Large Language Model (LLM)
A Large Language Model (LLM) is a type of artificial intelligence system that is specifically trained to understand and generate human language at a high level of complexity and sophistication. These models are built using deep learning techniques and are trained on vast amounts of text data sourced from the internet or other textual sources.
LLMs have the ability to process and comprehend natural language input, generate coherent and contextually relevant responses, and perform various language-related tasks such as translation, summarization, and question-answering. They typically consist of millions or even billions of parameters, allowing them to capture intricate linguistic patterns and nuances, resulting in outputs that closely resemble human-written text.

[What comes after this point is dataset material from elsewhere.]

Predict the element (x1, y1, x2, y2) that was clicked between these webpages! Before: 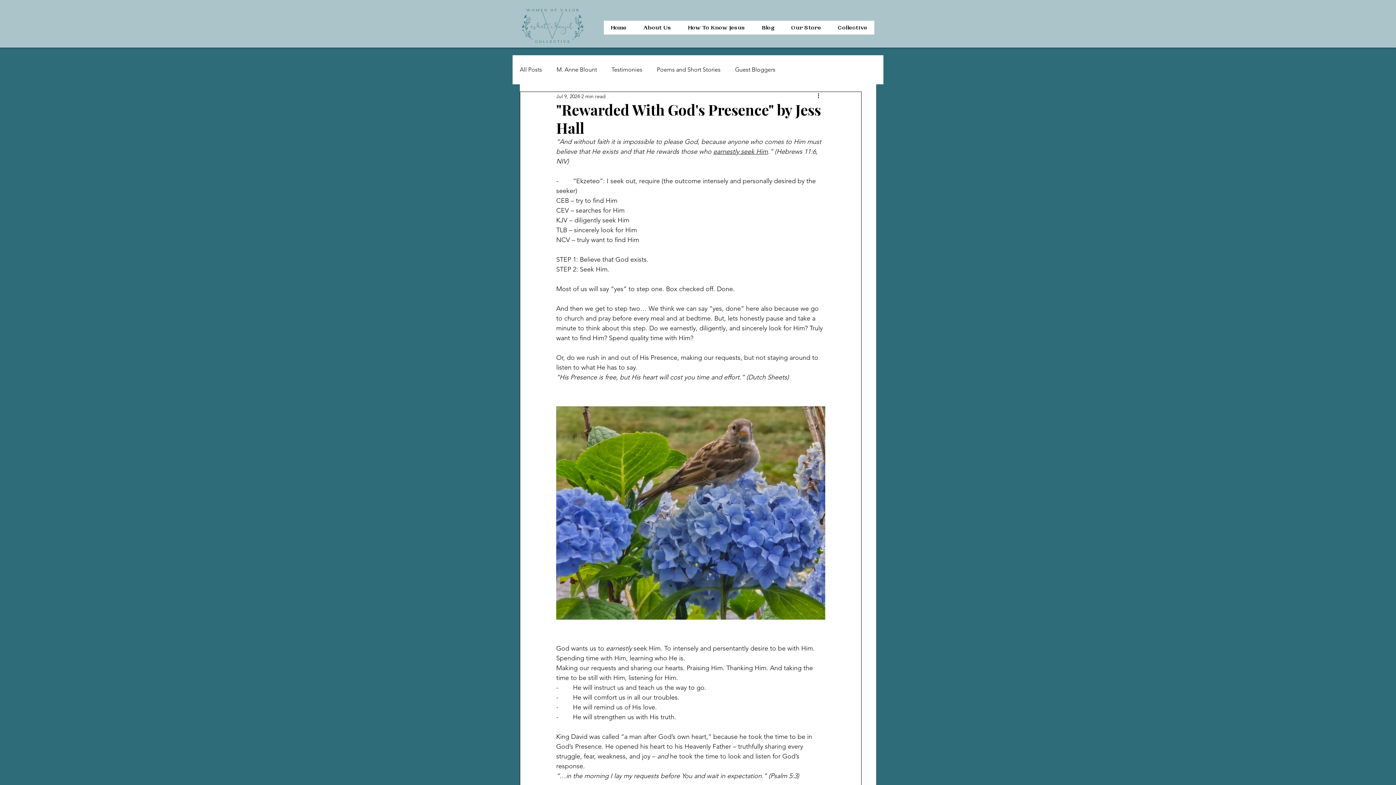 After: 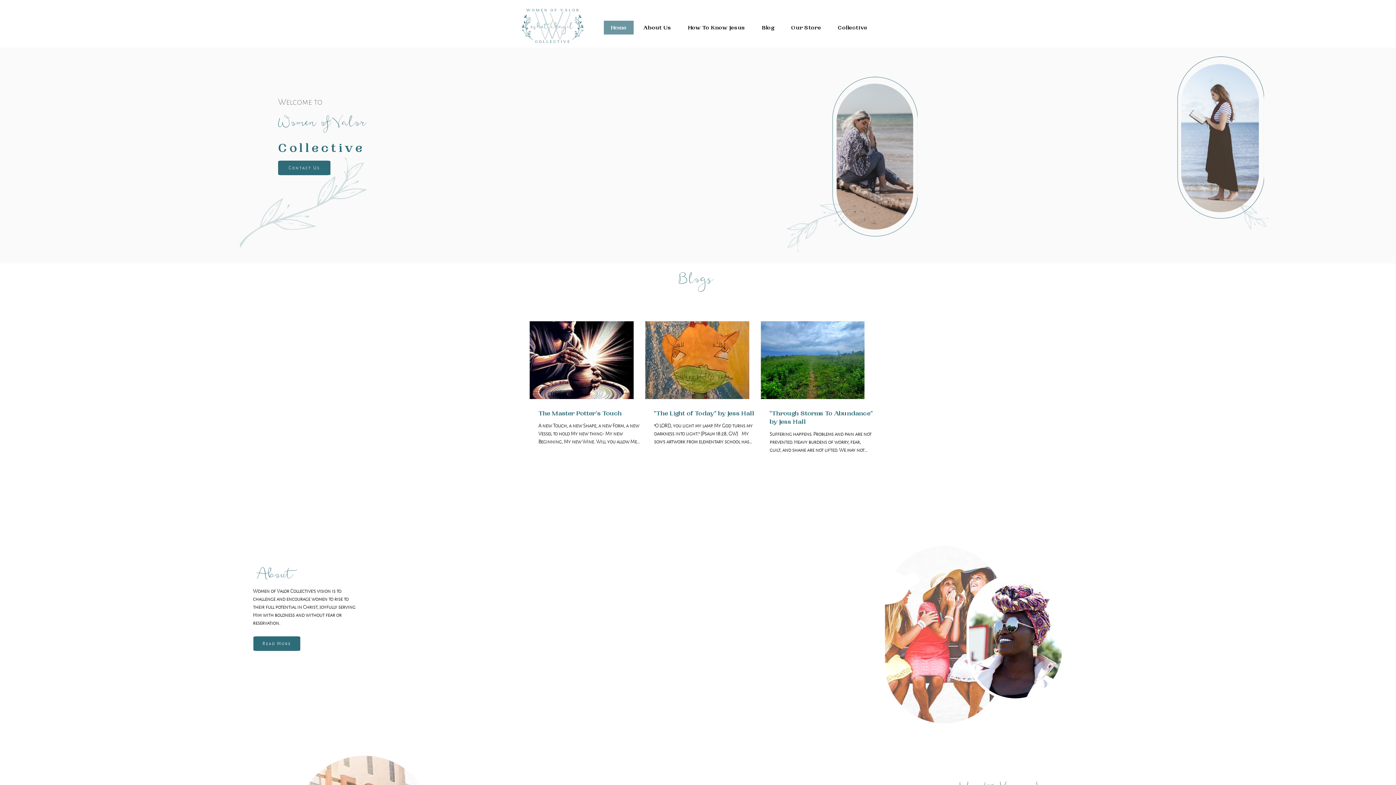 Action: bbox: (520, 5, 585, 44)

Examples of popular LLMs include GPT (Generative Pre-trained Transformer) models developed by OpenAI, such as GPT-3 and GPT-4, which have garnered attention for their remarkable language generation capabilities.
LLM applications can cover things like summarization, translation, search, content creation, document identification, compliance, sentiment analysis and many more interesting and emerging applications for today’s businesses.

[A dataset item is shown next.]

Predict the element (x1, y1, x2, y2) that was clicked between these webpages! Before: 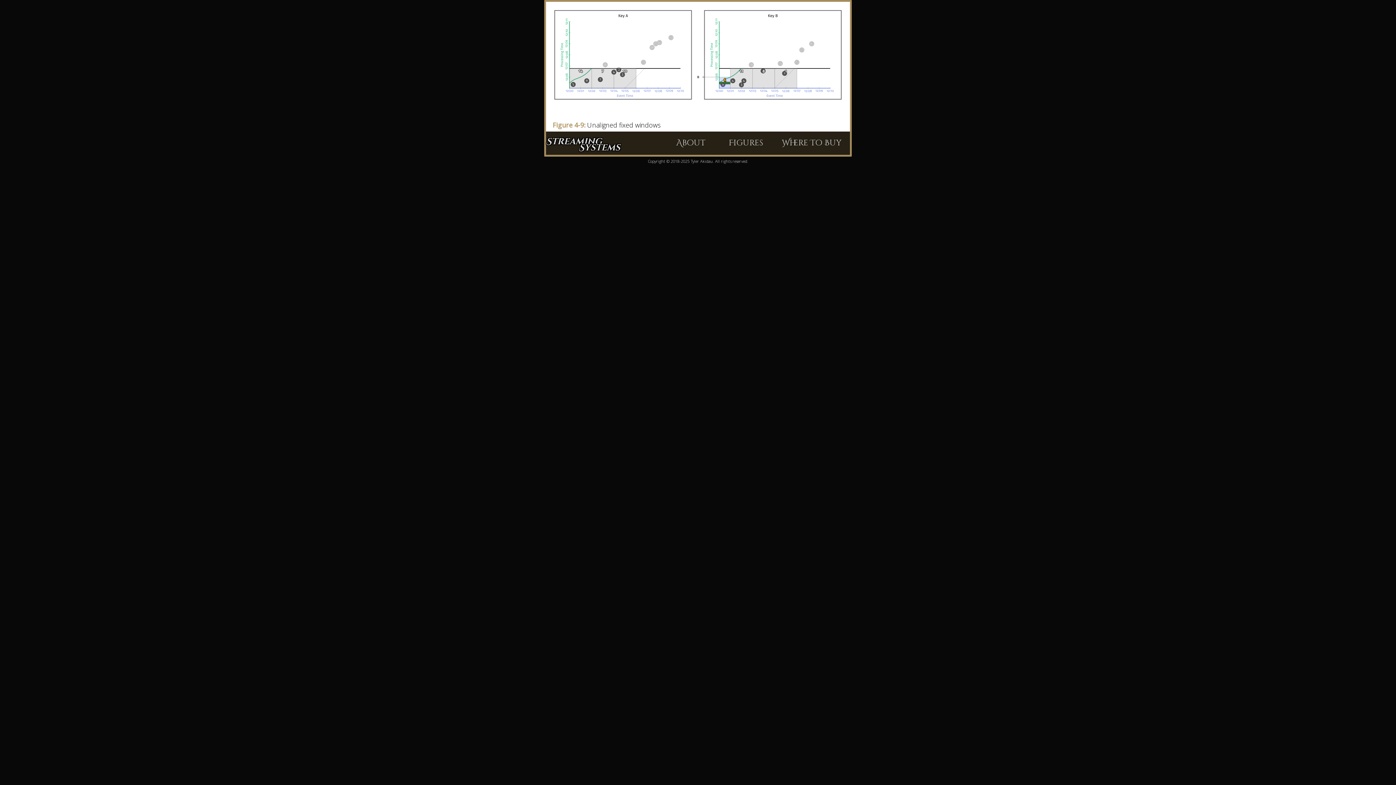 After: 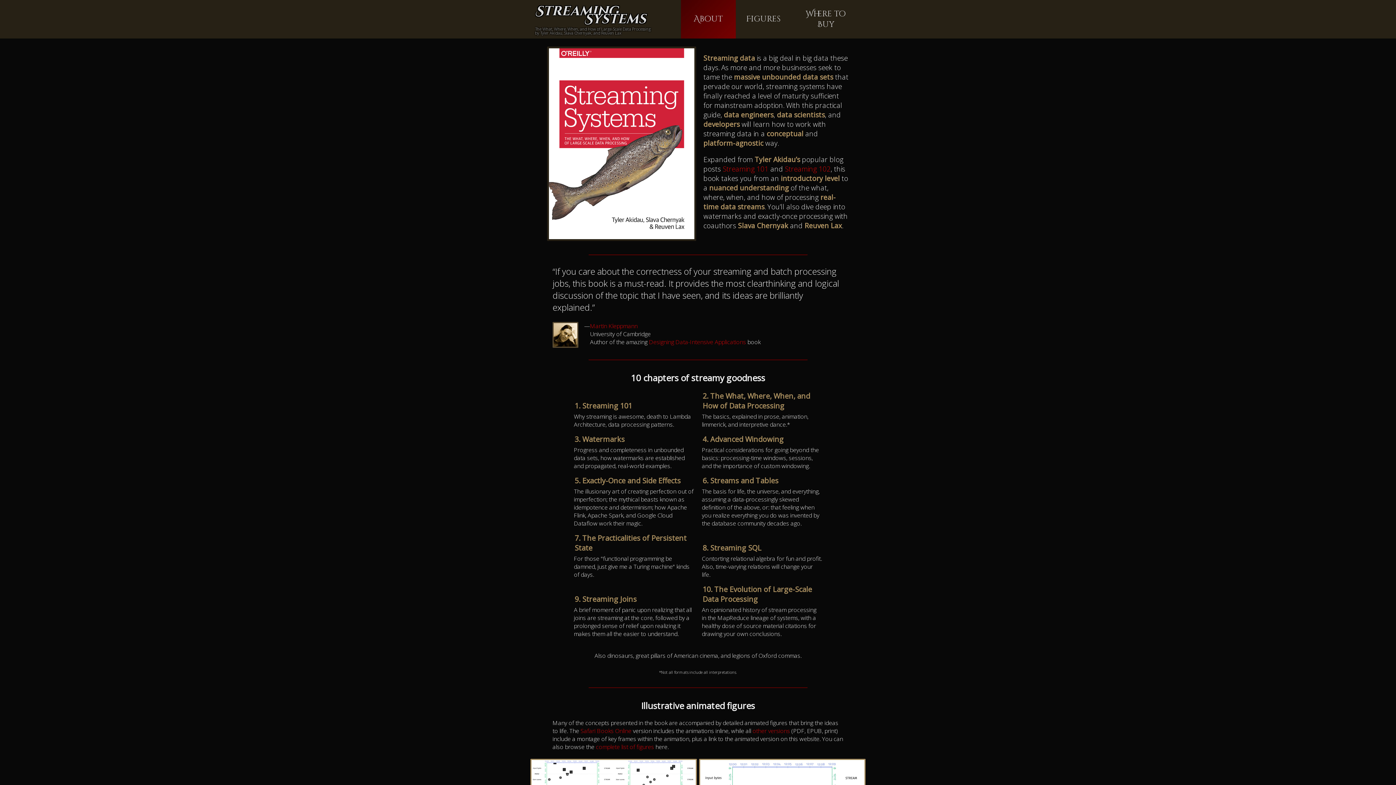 Action: label: About bbox: (676, 137, 705, 148)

Natural Language Processing (NLP)
Natural Language Processing is the area of AI that relates to computers processing natural language and text data, which is unstructured and turning it into structured data. The concept of NLP allows decisions to be made based on this data so that, for example, a chatbot can respond to a request. But the interaction between a computer and natural language is complex.

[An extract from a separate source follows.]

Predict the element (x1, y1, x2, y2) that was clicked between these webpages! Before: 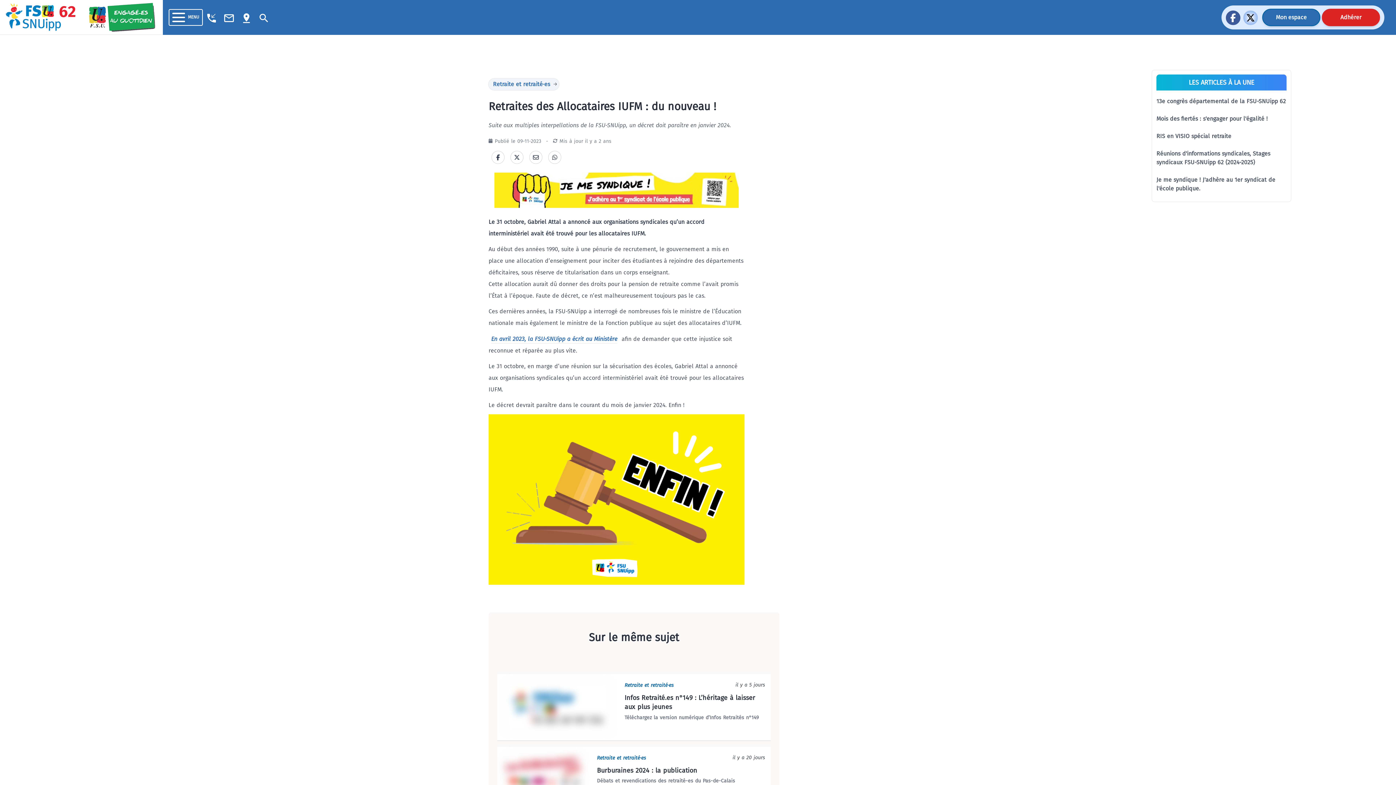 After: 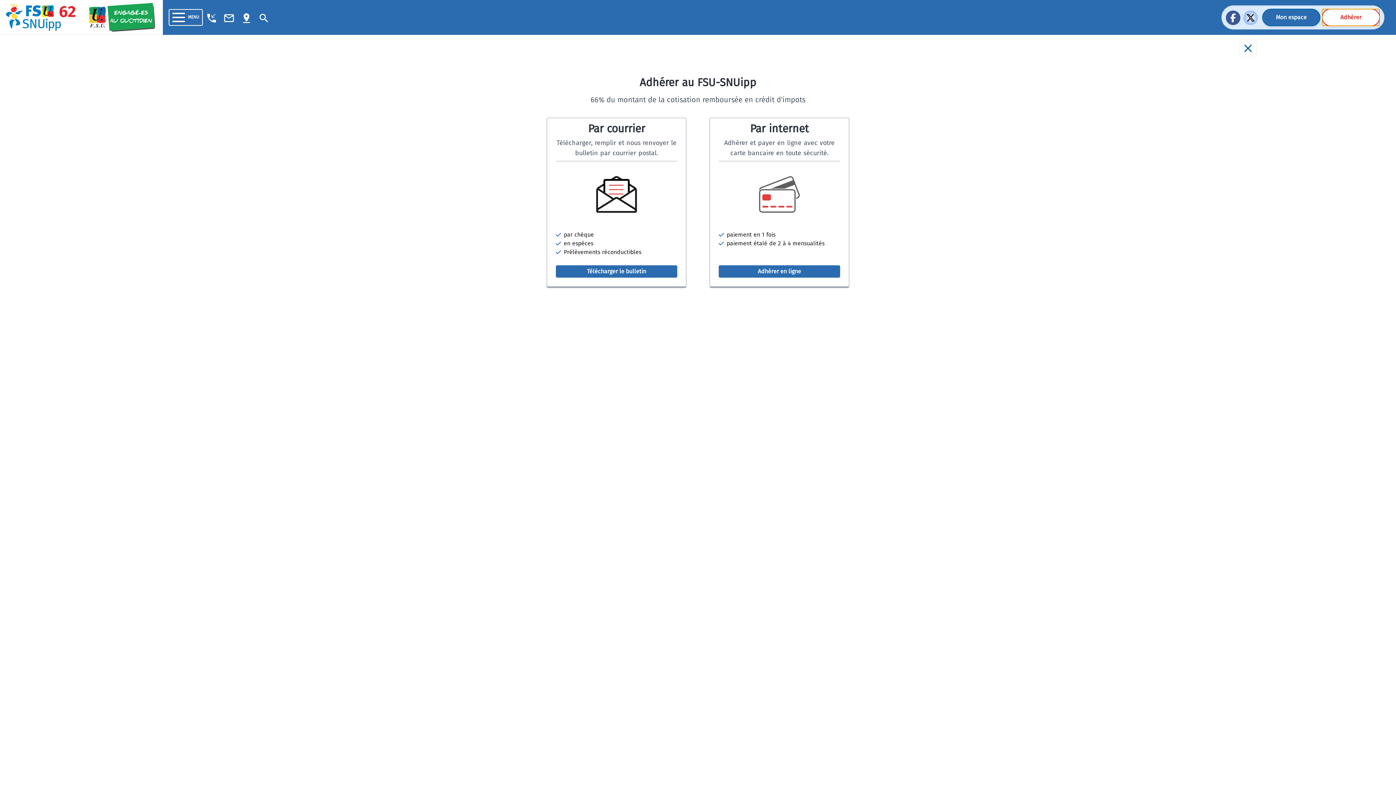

If we think of voice-activated devices, like Alexa or Google Home, or even text messages on our messaging apps, understanding language nuances and the context of what a user means is a lot trickier than guiding a person through a set of pre-programmed menus. However, the beauty of NLP is in the fact that it allows the likes of a customer service operation to know exactly what the customer wants rather than try to guess this through guided menus. The accuracy of NLP technology has greatly improved in recent years, making it attractive for a broad range of business use cases, beyond simple chatbots.
Natural Language Understanding (NLU)
Natural Language Understanding (NLU) refers to the ability of a machine to understand what we say. NLU is considered a subset of NLP and it is about understanding what the data really means so that it can process it accordingly. NLU sounds like it’s the same or similar to NLP but NLU just relates to the understanding of natural language.
Machine Learning (ML)
There are varying definitions of Machine Learning but essentially ML is an area of AI that is based on the idea that computers can learn from data that is presented to them so that they can become progressively smarter at identifying patterns, making decisions and executing appropriate actions with minimal human intervention. There are many different types of machine learning algorithms that help computers successfully interpret data, especially data that the machine hasn’t been exposed to before.
Virtual Assistant or AI Assistant
An AI Assistant, often referred to simply as a virtual assistant, or digital AI assistant is an artificial intelligence-powered software program designed to assist users with various tasks and activities using natural language interactions. These assistants can understand spoken or typed commands and queries, process them using natural language processing (NLP) algorithms, and provide relevant information, perform tasks, or execute commands accordingly. AI assistants can perform a wide range of functions, including answering questions, setting reminders, scheduling appointments, sending messages, making recommendations, providing navigation assistance, and controlling smart home devices.
An Ai assistant combines natural language processing, conversation control, domain knowledge, and a visual element (such as images or animation) that adapts to the discussion’s context and content.